▶ What needs to be done:
Print again, with no changes at all, the part of the material below that opens with the line containing "Open the calendar date picker icon" and runs through the end of the material.

▶ Lines of data:
==*==
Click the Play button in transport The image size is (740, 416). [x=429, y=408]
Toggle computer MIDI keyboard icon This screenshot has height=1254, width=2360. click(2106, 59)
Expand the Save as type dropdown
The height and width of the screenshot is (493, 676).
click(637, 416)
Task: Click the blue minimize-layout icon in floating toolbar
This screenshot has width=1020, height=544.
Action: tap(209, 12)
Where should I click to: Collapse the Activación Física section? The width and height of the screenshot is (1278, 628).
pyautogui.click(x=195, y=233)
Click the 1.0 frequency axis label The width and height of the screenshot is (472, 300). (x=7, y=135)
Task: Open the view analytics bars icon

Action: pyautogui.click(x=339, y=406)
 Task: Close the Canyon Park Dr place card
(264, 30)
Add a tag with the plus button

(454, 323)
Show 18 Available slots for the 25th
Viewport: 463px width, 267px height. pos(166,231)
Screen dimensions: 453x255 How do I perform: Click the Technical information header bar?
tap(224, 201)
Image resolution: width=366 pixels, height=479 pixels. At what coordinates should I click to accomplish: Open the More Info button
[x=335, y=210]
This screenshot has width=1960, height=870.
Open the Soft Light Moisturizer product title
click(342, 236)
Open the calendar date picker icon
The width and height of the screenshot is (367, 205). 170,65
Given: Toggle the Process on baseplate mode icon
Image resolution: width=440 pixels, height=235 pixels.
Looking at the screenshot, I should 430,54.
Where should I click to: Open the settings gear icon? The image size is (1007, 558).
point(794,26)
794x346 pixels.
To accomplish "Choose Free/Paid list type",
==*==
▶ Solution to the problem:
Open the calendar date picker icon
The width and height of the screenshot is (367, 205). 170,65
Given: Toggle the Process on baseplate mode icon
Image resolution: width=440 pixels, height=235 pixels.
Looking at the screenshot, I should 430,54.
Where should I click to: Open the settings gear icon? The image size is (1007, 558).
point(794,26)
794x346 pixels.
To accomplish "Choose Free/Paid list type",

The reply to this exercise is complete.